Reproduce the data below word for word, leaving out the pictures.

▸ STORED RECORDS
§

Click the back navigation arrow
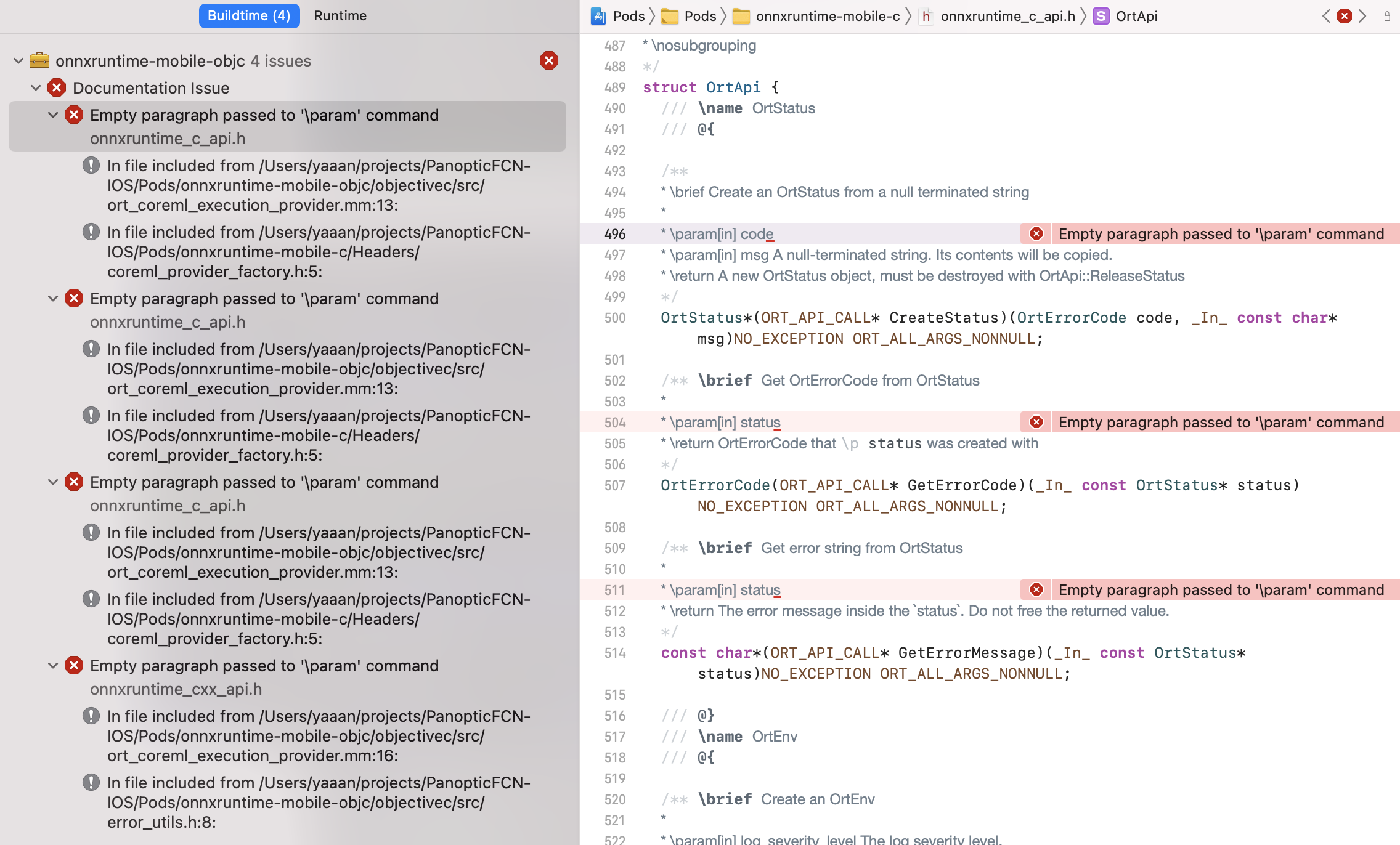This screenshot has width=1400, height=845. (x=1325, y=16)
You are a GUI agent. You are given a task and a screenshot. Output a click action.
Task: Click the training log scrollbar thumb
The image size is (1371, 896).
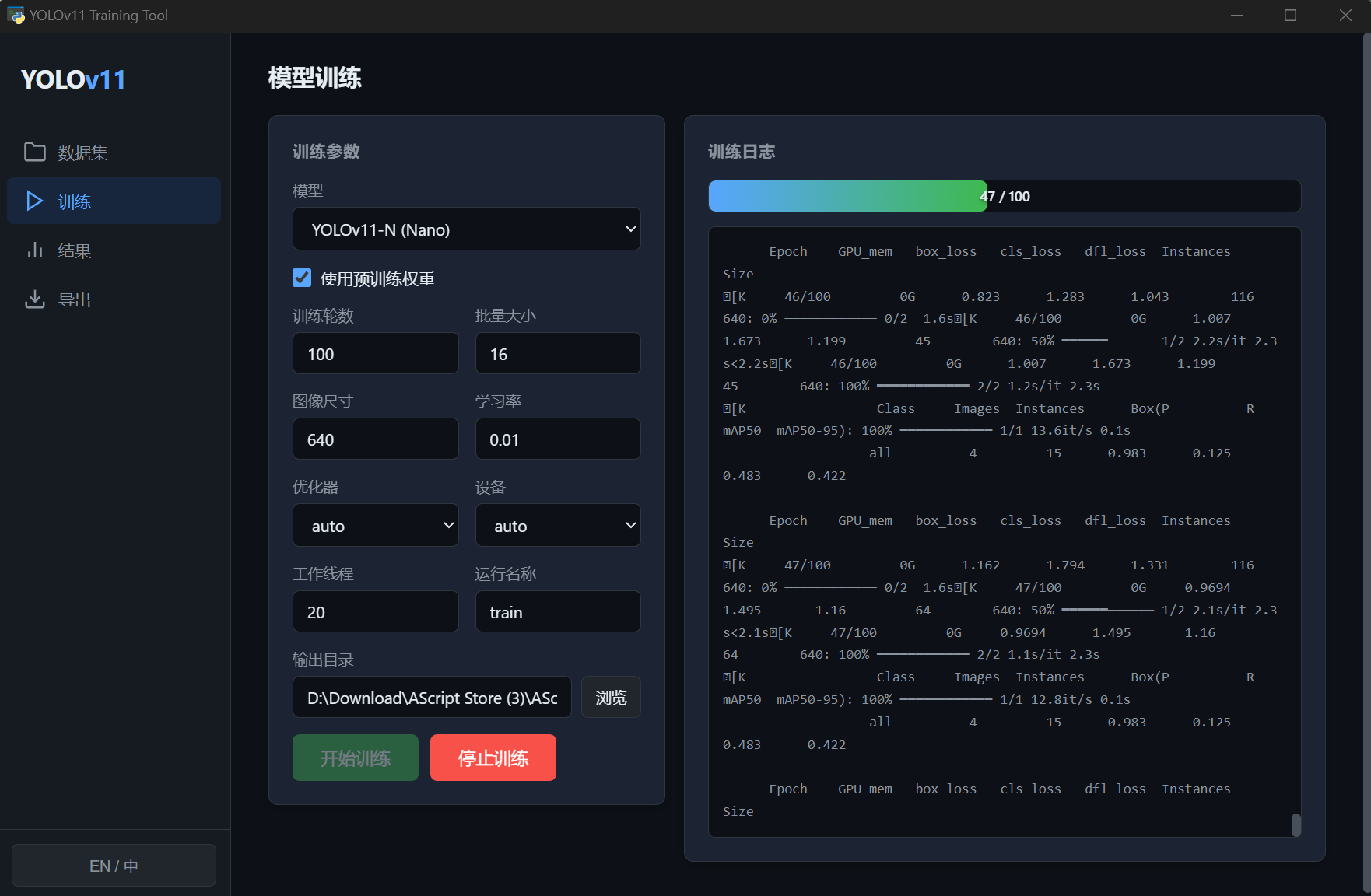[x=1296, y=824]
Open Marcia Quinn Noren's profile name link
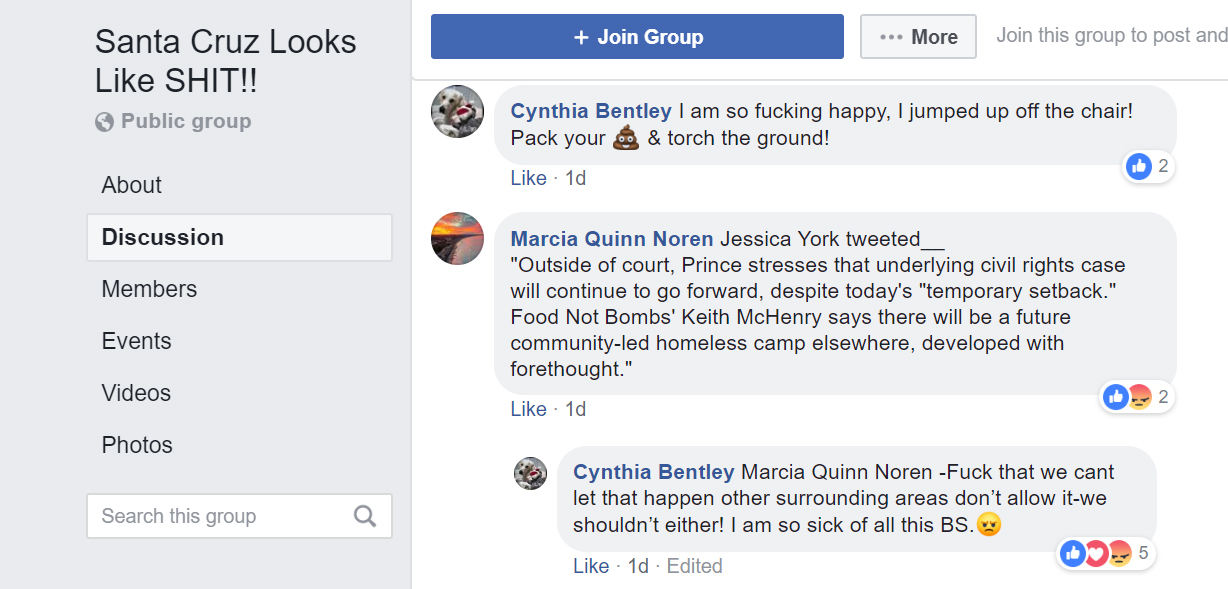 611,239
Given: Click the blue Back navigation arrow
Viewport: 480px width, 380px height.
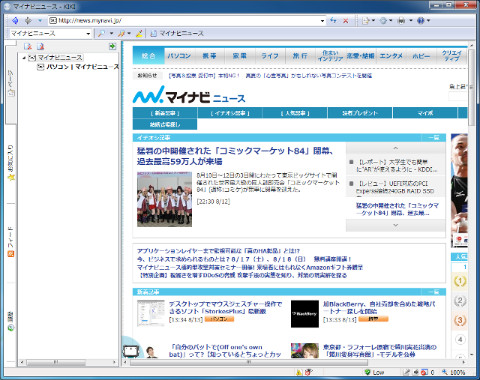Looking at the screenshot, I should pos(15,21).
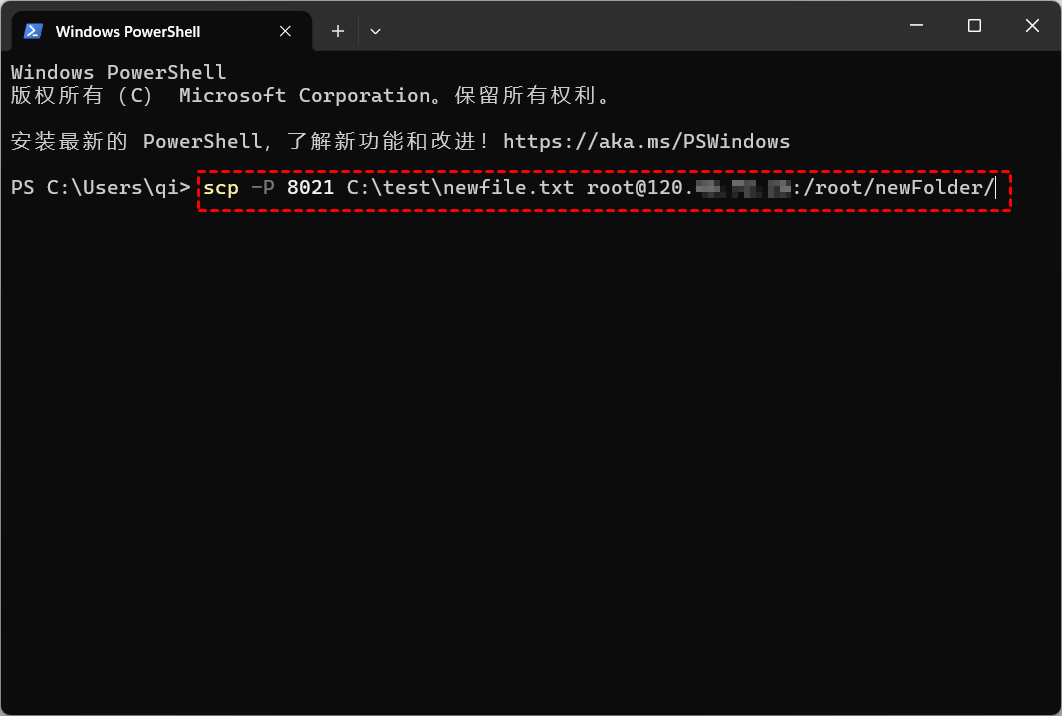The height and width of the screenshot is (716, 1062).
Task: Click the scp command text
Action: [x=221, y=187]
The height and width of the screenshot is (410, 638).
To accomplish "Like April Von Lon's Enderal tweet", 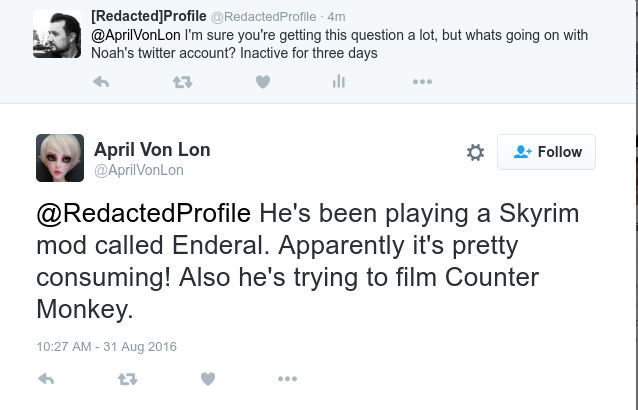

§

▸ REPLY
Click the back navigation arrow
This screenshot has width=1400, height=845. (x=1325, y=16)
You are a GUI agent. You are given a task and a screenshot. Output a click action.
Task: Click the training log scrollbar thumb
The image size is (1371, 896).
[x=1296, y=824]
Open Marcia Quinn Noren's profile name link
 611,239
Given: Click the blue Back navigation arrow
Viewport: 480px width, 380px height.
Looking at the screenshot, I should pos(15,21).
The height and width of the screenshot is (716, 1062).
Task: Click the scp command text
Action: [x=221, y=187]
The height and width of the screenshot is (410, 638).
To accomplish "Like April Von Lon's Enderal tweet", 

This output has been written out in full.